**AIM OF THE EXERCISE:**
Print the first line of the records below and every line after it, up to and including the line with "The height and width of the screenshot is (520, 779).". Print nothing else.

**RECORDS SHOWN:**
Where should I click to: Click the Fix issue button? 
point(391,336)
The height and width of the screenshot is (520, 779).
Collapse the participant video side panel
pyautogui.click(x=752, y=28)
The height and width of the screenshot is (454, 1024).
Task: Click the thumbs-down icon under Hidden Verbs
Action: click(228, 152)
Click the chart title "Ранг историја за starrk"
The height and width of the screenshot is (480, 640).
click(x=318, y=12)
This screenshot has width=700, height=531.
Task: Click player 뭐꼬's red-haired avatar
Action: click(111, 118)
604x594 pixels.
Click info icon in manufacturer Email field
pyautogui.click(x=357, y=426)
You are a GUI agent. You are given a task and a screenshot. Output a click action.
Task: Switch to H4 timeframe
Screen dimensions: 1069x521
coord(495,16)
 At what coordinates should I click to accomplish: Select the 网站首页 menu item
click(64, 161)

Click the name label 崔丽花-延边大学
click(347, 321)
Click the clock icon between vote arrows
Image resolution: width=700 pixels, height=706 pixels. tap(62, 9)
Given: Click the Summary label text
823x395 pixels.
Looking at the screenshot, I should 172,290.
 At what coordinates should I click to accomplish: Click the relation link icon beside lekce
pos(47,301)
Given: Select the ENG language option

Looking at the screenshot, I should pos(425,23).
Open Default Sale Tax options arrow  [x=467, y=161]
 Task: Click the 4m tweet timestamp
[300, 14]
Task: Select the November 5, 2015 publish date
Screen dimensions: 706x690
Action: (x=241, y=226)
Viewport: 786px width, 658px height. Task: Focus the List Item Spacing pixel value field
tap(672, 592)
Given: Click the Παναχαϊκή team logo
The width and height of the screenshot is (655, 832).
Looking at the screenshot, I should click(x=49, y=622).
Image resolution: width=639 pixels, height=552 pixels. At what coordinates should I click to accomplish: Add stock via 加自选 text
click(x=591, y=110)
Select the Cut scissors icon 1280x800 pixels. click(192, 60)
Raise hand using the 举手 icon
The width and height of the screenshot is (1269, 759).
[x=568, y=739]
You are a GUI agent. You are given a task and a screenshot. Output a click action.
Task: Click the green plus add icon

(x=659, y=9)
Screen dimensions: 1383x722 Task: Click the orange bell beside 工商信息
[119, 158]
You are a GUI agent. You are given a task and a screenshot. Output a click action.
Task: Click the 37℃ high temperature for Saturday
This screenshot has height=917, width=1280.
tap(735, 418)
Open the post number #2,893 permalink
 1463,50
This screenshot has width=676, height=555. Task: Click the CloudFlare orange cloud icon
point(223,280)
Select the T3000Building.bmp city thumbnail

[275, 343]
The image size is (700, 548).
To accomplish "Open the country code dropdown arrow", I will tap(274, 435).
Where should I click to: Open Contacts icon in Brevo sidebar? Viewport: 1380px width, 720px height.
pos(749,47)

**OUTPUT FOR THIS TASK:**
Where should I click to: Click the Fix issue button? 
point(391,336)
The height and width of the screenshot is (520, 779).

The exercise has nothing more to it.